[Metin bloğu]
↓

Bu hafta Yeni Ufuklar’ın konukları Başbağlar Köyü Derneği Başkanı Mehmet Ali Dikkaya ve Başbağlar Katliamı Davası Mağdur Avukatı Kadir Kartal.

(Ulusal Kanal, 9 Temmuz 2023, Pazar, saat. 21.00)

BATI TOPLUMLARINDA İŞ GÜCÜ AÇIĞI

Turizm sektörü İspanya ve Portekiz ekonomilerinin belkemiğidir. Salgından önce gayrisafi yurt içi hasılanın yüzde 12.2'sini oluşturuyordu. Bu yıl beklentiler bu rakamın da aşılacağı yönündeydi. Ancak bütün Batı ülkelerinde benzer bir sorun yaşanıyor.

Turizm sektörü de bundan etkileniyor. Çünkü bu sektörün özelliği genç istihdamıdır.

Son yıllarda artan işgücü açığı önemli bir düzeye ulaştı. Ulusal İstatistik Enstitüsü'nün (INE) açıkladığı verilere göre, sektördeki personel açığı bu yılın ilk yarısında bir önceki seneye göre 8 bin 217 kişi arttı.

Bu yalnızca bu iki ülkeye ilişkin bir sorun değil.

Almanya'da Nisan ayında ülkede nitelikli iş gücü açığını kapatmayı hedefleyen ve iş gücü göçünü kolaylaştıran yeni Nitelikli Göçmenlik Yasası'nı onayladı. Çalışma ve Sosyal İşler Bakanlığı'nın açıklamasında birçok Alman şirketinin uzun süredir nitelikli çalışan bulmakta ciddi zorluklar yaşadığı, nitelikli çalışan açığının 2022'de 1.98 milyon seviyesinde olduğu belirtiliyordu.

GENÇLİK ELDEN GİDİYOR

Batı ülkelerinde nüfus artış oranı düşüyor.

Bunun değişik nedenleri var.

Gelir düzeyindeki ve dağılımındaki bozulmalar etkiliyor çocuk sahibi olmayı. Bu aslında Türkiye açısından da önemli bir kıstas. Üstelik özelleştirme ile birlikte kamunun eğitim ve sağlık sisteminden giderek daha çok çıkması yükü daha da çok artırıyor.

Batılılarda bireyciliğin gelişmesi aile birliğini ve özveriyi de bir kenara itti. Bırakınız maddi olanakları paylaşmayı, sorumluluk yüklenmeyi, bedeninin güzelliği bozulmasın diye emzirmek istemeyen anneler, hatta bu nedenle anne olmak istemeyenler var.

Alkol ve uyuşturucu tüketimi neredeyse bütün toplum bireylerinin vazgeçilmezi.

↑

[Alıştırma 1] Verilen satırlardan "Image resolution: width=1025" ifadesini içeren satırdan başlayıp "Action: (x=344, y=380)" ifadesini içeren satıra kadar uzanan kısmı, her iki uç da dahil olmak üzere aynen yineleyin. Resimleri yanıta almayın.
Bu metnin, ardından gelen satırlarla hiçbir ilgisi yoktur.

[Verilen satırlar]
↓

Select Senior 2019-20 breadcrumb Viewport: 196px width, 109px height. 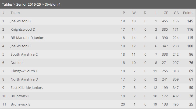pos(28,4)
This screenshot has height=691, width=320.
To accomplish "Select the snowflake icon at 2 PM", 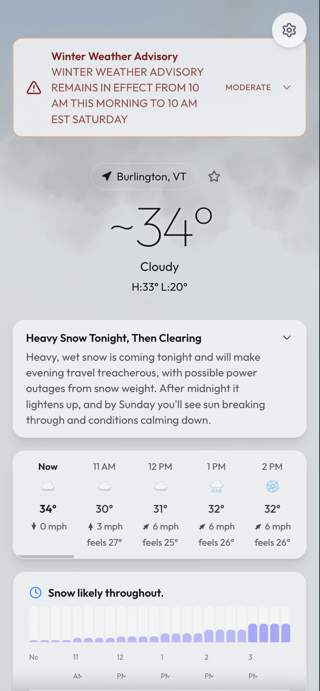I will click(x=272, y=486).
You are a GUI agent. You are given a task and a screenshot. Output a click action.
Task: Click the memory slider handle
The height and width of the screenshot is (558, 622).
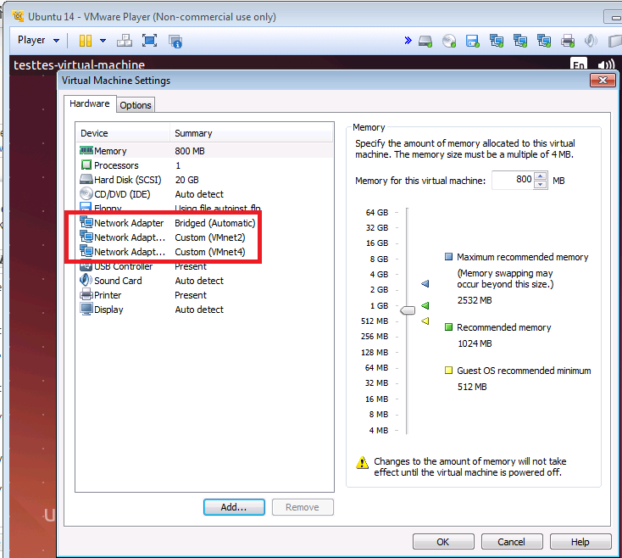(408, 311)
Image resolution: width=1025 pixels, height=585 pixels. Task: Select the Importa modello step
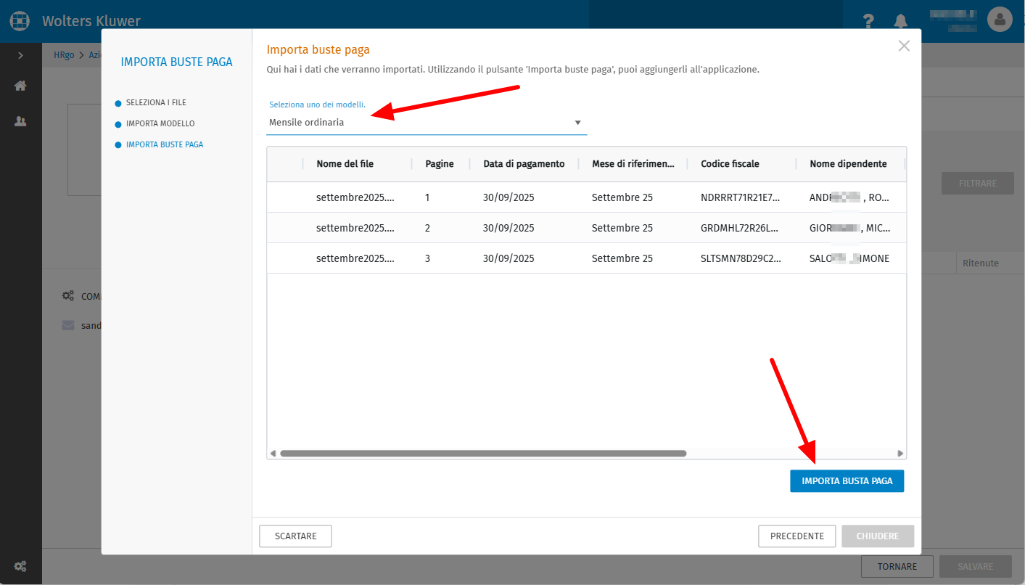[155, 123]
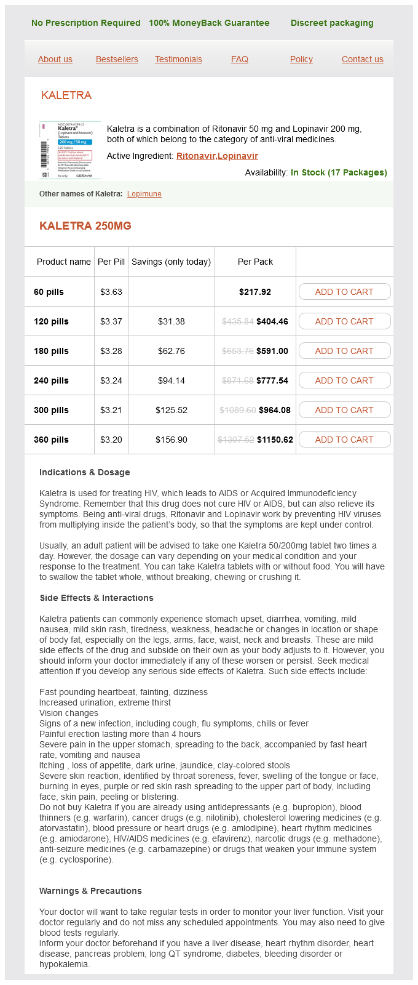
Task: Add the 240 pills pack to cart
Action: (x=344, y=380)
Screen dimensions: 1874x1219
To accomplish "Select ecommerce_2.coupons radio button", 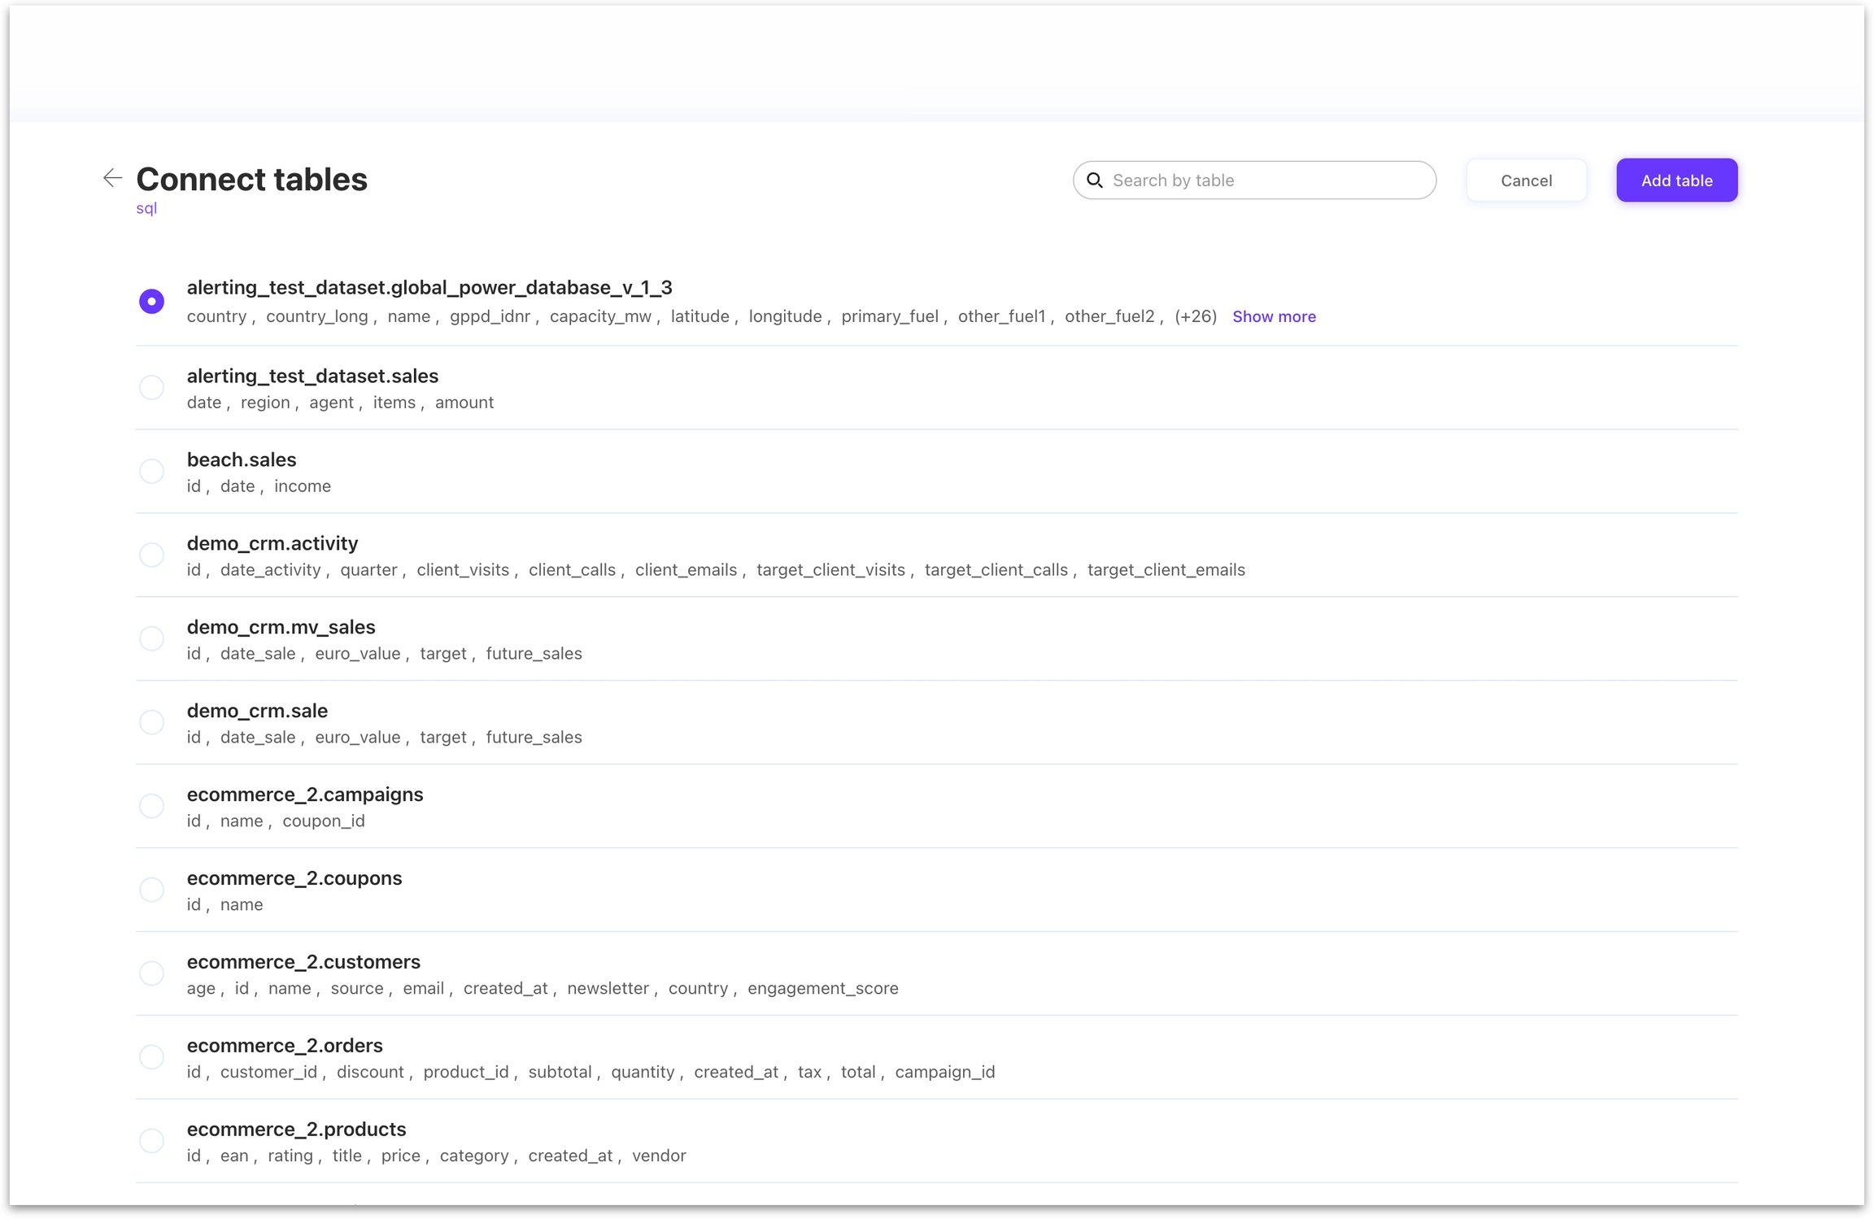I will pos(151,890).
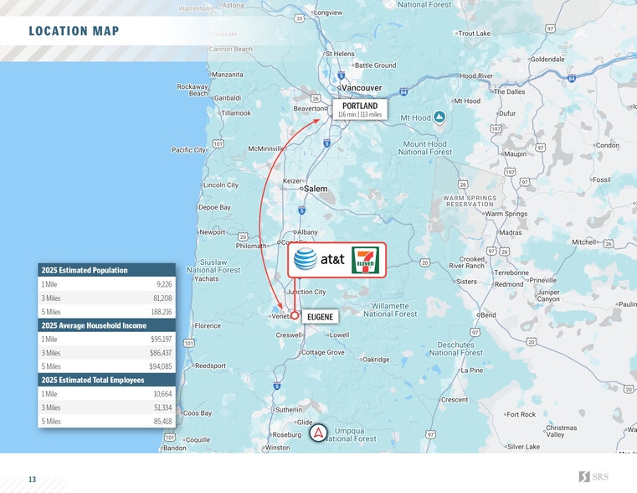Image resolution: width=637 pixels, height=493 pixels.
Task: Click the 7-Eleven logo
Action: point(365,260)
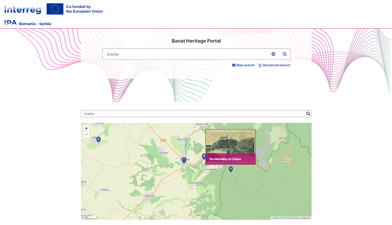Focus the main portal search field
This screenshot has height=225, width=392.
(x=186, y=54)
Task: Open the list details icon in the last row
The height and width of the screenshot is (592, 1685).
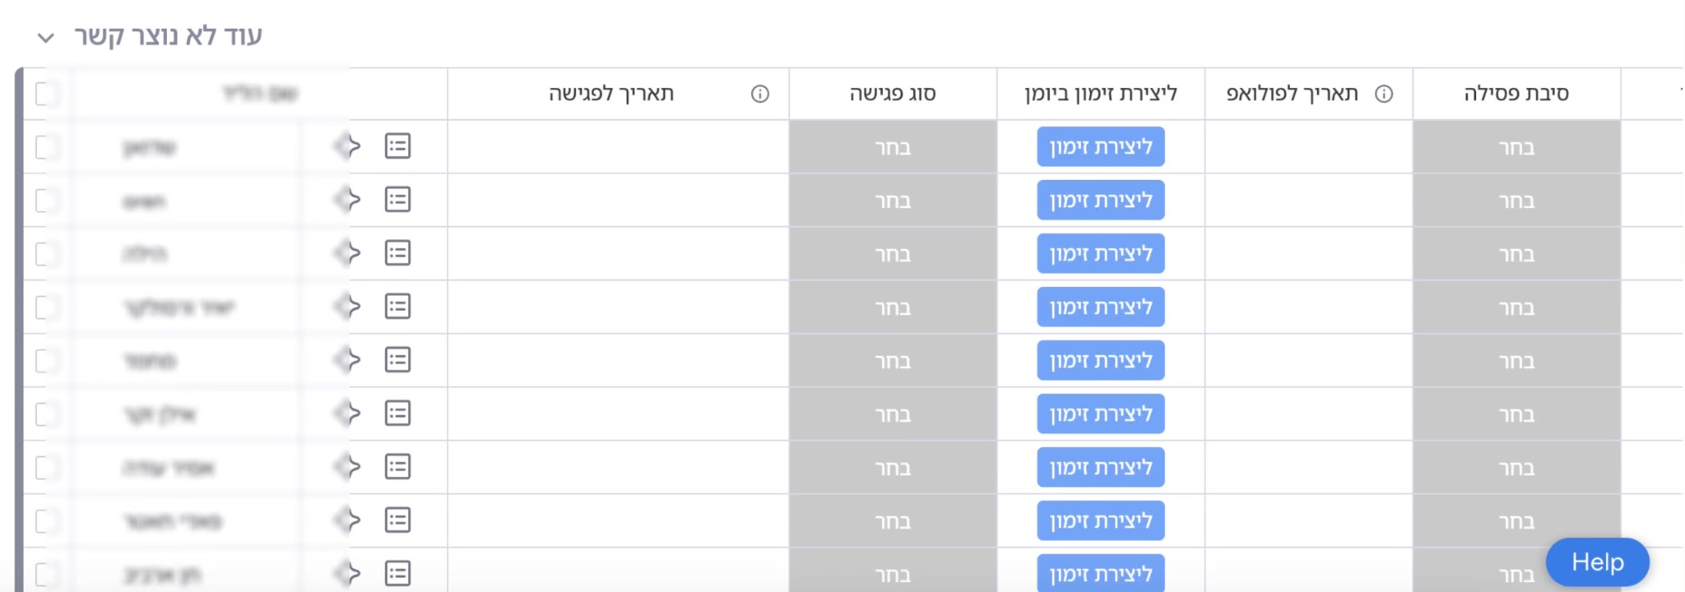Action: tap(397, 573)
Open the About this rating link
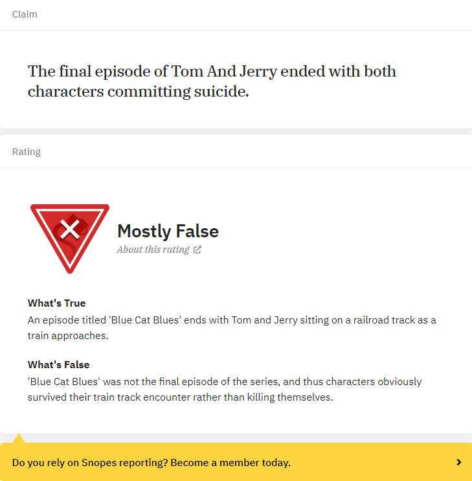The height and width of the screenshot is (481, 472). coord(153,250)
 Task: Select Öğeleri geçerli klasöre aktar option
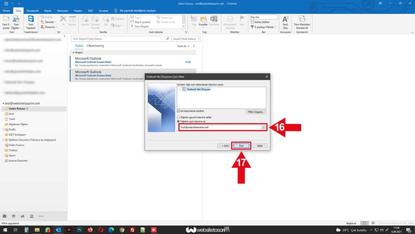178,117
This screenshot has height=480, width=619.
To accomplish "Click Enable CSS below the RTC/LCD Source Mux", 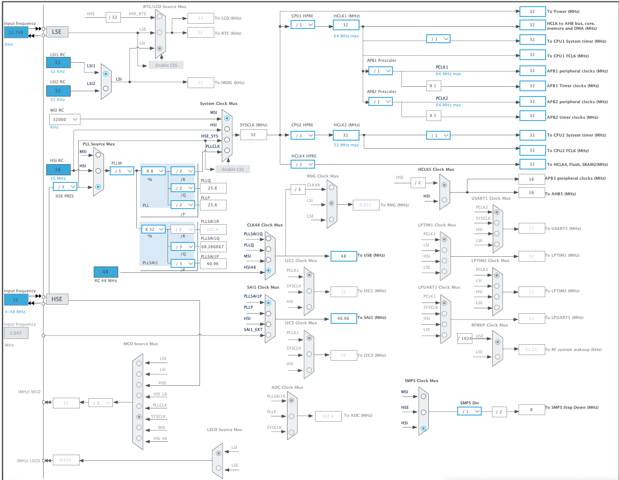I will click(166, 65).
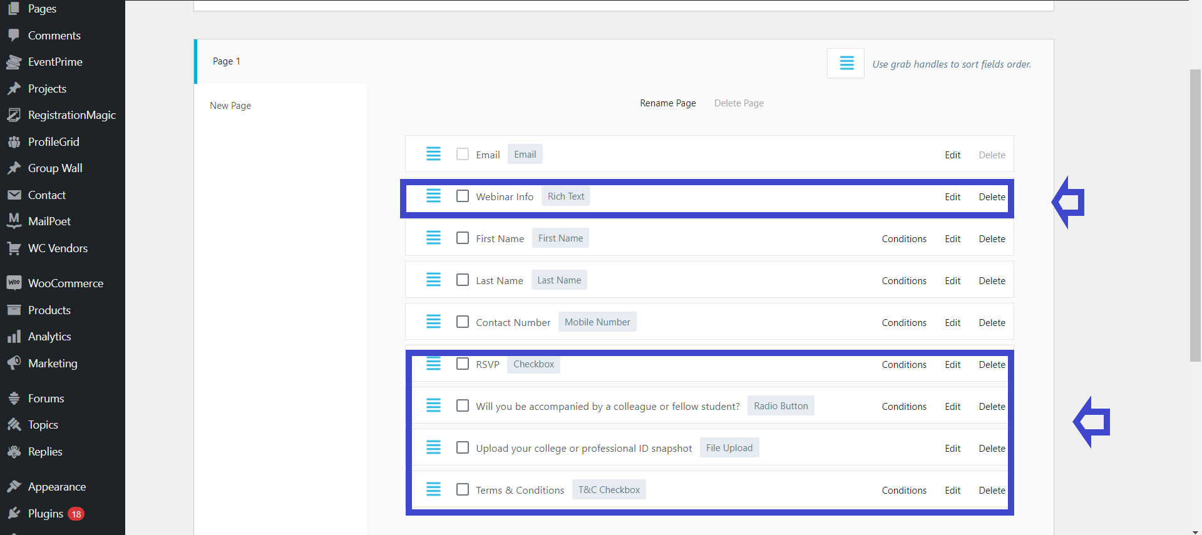This screenshot has width=1202, height=535.
Task: Open WooCommerce from the sidebar icon
Action: (14, 283)
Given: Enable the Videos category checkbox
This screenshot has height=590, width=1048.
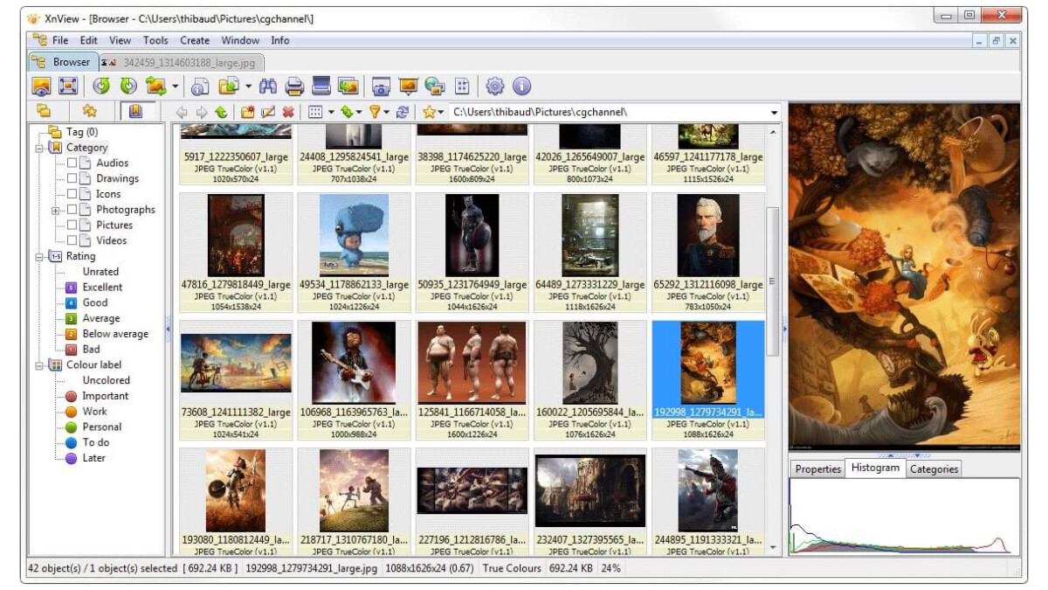Looking at the screenshot, I should pyautogui.click(x=72, y=240).
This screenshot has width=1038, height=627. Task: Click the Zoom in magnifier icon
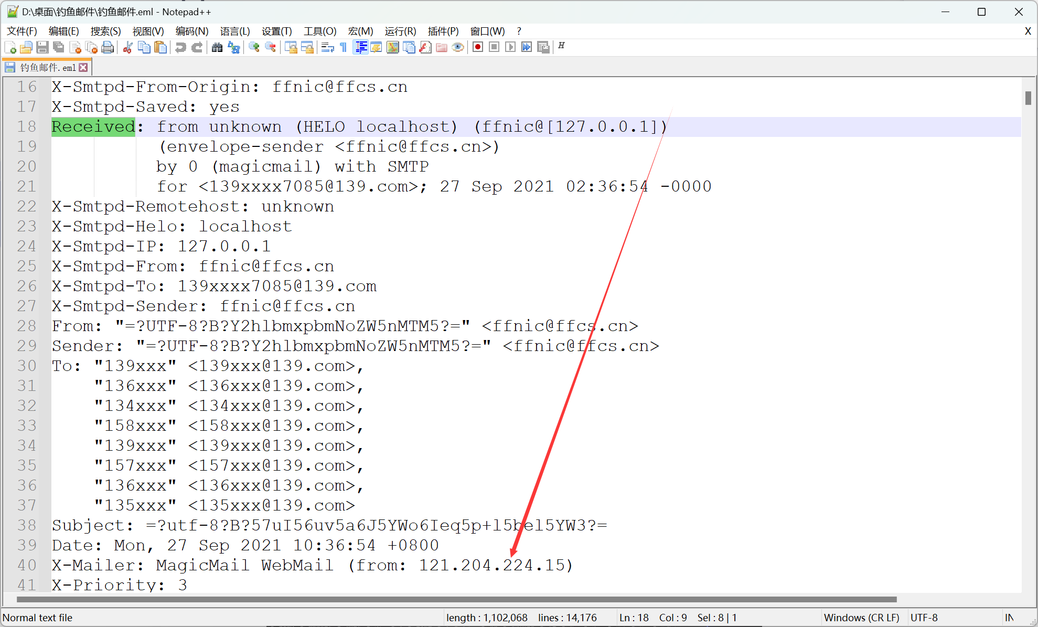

↑

[Alıştırma 2] Metin bloğunda adı geçen bütün ülkeleri sıralayın.

[Tam çıktı 1]
Image resolution: width=1025 pixels, height=585 pixels. Task: Select the Importa modello step
[155, 123]
Task: Add the 240 pills pack to cart
Action: (x=344, y=380)

[Tam çıktı 2] İspanya, Portekiz, Almanya ve Türkiye, metin bloğunda adı geçen ülkelerdir.